3 Responses to “A room of her own — slavish article on writer’s den”

  1. dave Says:

    I love it. Robinson’s office is hardly spartan; it looks like a typical kid’s bedroom. (And she shouldn’t be sitting like that; it’s bad for her back.) I greatly prefer your writer’s garret. Now that is an honest workspace. Hopefully it’s not too uncomfortable.

  2. J M McDermott Says:

    That particular writer was a teacher of mine in my undergrad years, and subject of many of my stories about how not to approach writing and workshop.

    She’s a very nice person, honestly. And, I honestly believe that’s her writing space, and it’s clean and organized and meticulously decorated and everything is in its place.

    Patrice, your description of her writing space as presented in the article is exactly what her prose is like. Sparse, over-the-top breathless, gushing New Yorker-ness, all surroundings fade into the subconscious…

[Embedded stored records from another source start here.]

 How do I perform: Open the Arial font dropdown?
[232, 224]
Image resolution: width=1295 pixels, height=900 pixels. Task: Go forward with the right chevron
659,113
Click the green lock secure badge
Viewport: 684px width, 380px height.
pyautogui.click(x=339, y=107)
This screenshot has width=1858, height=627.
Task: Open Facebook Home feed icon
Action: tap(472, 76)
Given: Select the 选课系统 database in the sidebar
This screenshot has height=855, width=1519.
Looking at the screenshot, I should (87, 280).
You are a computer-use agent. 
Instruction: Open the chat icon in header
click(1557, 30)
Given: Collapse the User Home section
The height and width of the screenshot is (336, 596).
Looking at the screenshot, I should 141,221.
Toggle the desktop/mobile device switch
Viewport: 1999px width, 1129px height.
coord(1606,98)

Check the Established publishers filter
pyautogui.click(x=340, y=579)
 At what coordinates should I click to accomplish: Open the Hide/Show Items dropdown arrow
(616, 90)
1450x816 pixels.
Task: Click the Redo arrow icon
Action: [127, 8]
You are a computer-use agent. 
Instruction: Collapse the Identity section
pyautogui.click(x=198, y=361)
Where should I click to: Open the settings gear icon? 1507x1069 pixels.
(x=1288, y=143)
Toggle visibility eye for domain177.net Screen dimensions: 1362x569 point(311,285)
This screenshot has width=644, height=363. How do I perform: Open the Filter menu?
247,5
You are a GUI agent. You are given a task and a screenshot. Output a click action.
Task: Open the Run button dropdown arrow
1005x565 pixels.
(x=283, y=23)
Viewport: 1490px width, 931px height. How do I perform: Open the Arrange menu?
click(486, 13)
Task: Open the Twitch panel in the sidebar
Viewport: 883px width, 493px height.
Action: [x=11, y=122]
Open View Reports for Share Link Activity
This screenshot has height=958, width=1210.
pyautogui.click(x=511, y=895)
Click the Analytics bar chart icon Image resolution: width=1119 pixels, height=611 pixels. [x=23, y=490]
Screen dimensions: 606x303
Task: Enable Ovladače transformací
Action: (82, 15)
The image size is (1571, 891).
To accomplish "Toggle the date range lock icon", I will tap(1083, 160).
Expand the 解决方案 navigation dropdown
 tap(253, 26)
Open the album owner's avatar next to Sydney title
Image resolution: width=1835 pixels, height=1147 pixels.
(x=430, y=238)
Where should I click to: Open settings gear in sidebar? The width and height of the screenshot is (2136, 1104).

    Yet, there’s no edge to it. There’s no place where something dangerous is hiding in the drawer. You could no more imagine a secret marijuana stash as you could imagine something strange in the brown box – a wonder woman costume she dons when she’s alone, knick knacks from an adventurous backpacking jaunt across Europe when she was broke, photographs of ninjas… Anything of the unquotidian – anything that speaks to some place in the mind where things are out of place.

    How can we dream, if we don’t have the kind of writing space where we can work in our pajamas, unfiltered by the lens of an audience?

    I’m sitting in my desk chair right now, but my computer is on the bed, because the desk is a mess. The bed is half-covered in clean clothes I haven’t folded, yet.

    I would rather tolerate some clutter than lose writing time during the week. I can clean when my brain is fried.

  3. Patrice Sarath Says:

    Well, and you saw mine. ; -) I keep thinking that the Times piece should have been in Real Simple or one of those lifestyle mags that cater to the upper-income demo. If Martha Stewart were to make over my writing space, I’d have to shoot myself.

    Writing spaces should be cluttered, makeshift, and full of scraps.